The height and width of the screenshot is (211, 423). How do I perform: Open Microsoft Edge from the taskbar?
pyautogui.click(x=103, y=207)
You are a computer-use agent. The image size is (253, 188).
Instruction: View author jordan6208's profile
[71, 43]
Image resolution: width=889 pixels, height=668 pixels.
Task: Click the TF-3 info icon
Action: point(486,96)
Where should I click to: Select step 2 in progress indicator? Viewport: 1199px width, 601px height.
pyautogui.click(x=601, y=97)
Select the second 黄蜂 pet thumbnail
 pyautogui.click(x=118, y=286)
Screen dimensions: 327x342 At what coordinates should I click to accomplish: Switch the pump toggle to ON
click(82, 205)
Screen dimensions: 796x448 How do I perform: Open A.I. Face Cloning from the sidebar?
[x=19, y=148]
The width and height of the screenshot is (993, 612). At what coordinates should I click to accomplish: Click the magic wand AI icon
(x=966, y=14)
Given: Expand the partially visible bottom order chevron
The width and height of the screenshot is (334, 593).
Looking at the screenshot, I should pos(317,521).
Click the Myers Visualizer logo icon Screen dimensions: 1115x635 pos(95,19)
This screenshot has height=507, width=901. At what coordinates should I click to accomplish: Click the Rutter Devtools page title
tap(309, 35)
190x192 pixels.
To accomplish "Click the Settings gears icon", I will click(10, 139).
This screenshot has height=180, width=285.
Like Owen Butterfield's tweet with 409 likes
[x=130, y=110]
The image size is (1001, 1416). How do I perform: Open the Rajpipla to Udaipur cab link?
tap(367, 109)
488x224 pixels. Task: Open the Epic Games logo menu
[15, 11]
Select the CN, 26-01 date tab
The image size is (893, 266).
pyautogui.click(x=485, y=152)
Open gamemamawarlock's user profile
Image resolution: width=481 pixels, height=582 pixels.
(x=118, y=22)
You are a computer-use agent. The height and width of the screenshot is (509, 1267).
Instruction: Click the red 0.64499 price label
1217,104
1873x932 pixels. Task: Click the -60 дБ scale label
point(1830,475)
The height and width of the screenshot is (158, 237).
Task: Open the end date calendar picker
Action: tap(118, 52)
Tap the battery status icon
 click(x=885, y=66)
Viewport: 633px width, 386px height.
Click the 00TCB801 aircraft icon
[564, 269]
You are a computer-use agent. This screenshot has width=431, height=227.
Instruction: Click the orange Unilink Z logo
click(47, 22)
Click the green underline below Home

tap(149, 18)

*Exercise goal:* If a line contains the word "agent", count it; give the total for the entries above and nothing else.

*Written solution:* 3